Why it matters: The current truce on reciprocal tariffs ends July 9, and we might not have legal clarity by then. That’s making it harder for the US to ink new trade deals, giving other countries a reason to play hardball. Big picture: Legal uncertainty = market volatility. If global partners think the US is losing grip on enforcement, they could retaliate and markets don’t love uncertainty. Keep an eye on volatility as this unfolds. Now Everyone’s Playing Hardball: The EU’s stalling on concessions, possibly using US legal uncertainty as leverage. Trump tossed out a 50% tariff threat last week, but Brussels didn’t flinch. Next move? The G7 Summit (mid-June) will be key to watch for progress,  especially with Japan. Meanwhile, China’s dragging its feet on a May 12 tariff deal to restart rare-earth exports (yep, we had flagged it). The US hit back with tighter export controls. The vibe: If the US looks uncertain, others will take advantage. It’s shaping up to be a tense summer for trade.

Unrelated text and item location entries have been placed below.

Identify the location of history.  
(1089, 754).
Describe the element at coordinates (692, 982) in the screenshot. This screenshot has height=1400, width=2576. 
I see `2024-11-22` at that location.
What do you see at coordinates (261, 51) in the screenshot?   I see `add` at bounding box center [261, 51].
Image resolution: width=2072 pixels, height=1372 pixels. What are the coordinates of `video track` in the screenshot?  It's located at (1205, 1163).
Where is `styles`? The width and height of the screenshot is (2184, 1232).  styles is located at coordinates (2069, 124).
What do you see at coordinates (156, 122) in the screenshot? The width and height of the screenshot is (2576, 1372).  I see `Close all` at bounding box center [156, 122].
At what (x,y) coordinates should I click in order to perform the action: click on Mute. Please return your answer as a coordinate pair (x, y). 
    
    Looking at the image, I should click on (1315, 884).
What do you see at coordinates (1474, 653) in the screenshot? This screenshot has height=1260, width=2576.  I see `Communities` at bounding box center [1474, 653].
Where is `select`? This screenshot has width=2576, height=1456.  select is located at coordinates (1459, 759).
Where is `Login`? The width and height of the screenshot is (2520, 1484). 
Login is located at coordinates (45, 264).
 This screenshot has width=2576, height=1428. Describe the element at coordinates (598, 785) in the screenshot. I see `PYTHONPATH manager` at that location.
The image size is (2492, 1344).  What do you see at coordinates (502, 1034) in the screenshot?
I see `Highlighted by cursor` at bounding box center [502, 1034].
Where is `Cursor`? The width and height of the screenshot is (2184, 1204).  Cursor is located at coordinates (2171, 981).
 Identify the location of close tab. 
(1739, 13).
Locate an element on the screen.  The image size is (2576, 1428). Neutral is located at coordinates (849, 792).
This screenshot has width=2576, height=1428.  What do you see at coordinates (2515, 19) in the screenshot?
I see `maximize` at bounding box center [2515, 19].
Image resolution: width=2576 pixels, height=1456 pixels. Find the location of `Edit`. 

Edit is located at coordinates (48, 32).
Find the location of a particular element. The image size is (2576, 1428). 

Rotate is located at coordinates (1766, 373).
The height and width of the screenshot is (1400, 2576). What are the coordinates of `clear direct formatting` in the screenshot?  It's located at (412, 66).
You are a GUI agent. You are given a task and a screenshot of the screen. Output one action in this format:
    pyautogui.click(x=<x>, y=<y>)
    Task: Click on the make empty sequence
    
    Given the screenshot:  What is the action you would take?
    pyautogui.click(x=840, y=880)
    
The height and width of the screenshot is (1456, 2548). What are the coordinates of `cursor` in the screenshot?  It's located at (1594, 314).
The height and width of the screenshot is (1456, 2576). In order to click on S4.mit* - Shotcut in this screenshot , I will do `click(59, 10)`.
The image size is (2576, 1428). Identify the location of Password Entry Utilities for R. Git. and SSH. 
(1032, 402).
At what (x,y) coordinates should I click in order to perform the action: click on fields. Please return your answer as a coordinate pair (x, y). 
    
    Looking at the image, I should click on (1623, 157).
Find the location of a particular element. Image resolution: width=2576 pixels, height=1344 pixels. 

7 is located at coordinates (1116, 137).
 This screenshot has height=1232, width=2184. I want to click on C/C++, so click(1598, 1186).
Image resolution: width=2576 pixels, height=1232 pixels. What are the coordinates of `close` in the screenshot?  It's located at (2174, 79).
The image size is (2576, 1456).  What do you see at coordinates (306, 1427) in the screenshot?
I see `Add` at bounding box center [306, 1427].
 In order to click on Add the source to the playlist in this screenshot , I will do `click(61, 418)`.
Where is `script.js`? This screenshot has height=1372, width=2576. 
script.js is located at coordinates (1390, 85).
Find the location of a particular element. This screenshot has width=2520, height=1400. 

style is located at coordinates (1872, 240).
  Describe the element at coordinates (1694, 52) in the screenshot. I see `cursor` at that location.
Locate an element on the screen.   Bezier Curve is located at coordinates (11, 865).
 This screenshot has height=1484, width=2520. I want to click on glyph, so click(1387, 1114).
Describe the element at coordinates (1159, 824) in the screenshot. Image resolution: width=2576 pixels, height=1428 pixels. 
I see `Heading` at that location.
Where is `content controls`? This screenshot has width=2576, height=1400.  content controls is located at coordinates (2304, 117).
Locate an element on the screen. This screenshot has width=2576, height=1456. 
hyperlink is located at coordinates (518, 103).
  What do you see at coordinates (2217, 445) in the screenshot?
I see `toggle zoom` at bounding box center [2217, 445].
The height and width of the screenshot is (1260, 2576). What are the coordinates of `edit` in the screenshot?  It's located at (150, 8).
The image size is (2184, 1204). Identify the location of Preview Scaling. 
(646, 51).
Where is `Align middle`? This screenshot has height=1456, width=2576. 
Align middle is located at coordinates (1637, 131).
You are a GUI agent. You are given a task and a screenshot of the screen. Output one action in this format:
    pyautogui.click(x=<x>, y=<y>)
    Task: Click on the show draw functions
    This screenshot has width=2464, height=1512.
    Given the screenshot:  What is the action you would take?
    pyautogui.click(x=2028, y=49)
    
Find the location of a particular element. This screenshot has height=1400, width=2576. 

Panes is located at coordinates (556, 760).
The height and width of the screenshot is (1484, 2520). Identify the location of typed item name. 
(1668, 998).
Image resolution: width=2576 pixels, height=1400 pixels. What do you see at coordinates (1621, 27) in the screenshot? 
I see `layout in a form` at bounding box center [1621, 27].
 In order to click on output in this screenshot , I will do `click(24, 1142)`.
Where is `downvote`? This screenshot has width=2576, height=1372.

Gold’s Rise Reflects Structural Shifts in Reserve Management

The yellow metal remains elevated near record highs. Gold is hovering around $3,300/oz after a 26% surge this year, underpinned by its safe-haven appeal. We think that gold’s ascent past $3,300 is not the product of speculative excess but the result of a sustained shift in how global institutions manage reserve assets. Central banks have been the dominant buyers over the past two years, signaling a structural rather than cyclical revaluation.

This trend accelerated after 2022, when geopolitical events highlighted the risks of overconcentration in a single reserve asset class. In response, a growing number of countries, particularly in Asia and the Middle East, began diversifying away from sovereign debt holdings, notably US Treasuries. With no credible alternative reserve currency, many have increased allocations to gold- a neutral, liquid, and historically recognized store of value.

Investor positioning, by contrast, has remained conservative. Gold currently accounts for roughly 1% of global investment portfolios. That figure is far below historical levels: during the Bretton Woods era, gold and related assets made up 50–60% of institutional holdings. While a return to those levels is neither likely nor desirable in a modern financial system, even a modest reallocation to 3–5% would imply significant incremental demand.

The recent uptick in ETF inflows and fund exposure suggests that private investors are beginning to follow central banks into the trade.

Silver, meanwhile, has lagged gold but may present asymmetric upside. While central banks do not hold silver, its dual role as a monetary metal and a critical industrial input, particularly in solar, batteries, and semiconductors, makes it increasingly relevant in a global economy transitioning toward electrification.

For investors, a balanced approach remains prudent: 75–80% exposure to physical gold or gold ETFs for stability, and 20–25% to high-quality miners for upside potential. The latter remain deeply discounted relative to bullion but carry materially higher volatility.

Investor Takeaway: We see a compelling case for increasing long-term exposure to gold. Recent price action has created a more attractive entry point and further opportunities may emerge. Over the long-term, we believe gold remains a strategic asset: a core holding amid accelerating de-globalization, and a transition asset during a period marked by policy uncertainty and central bank balance sheet shifts.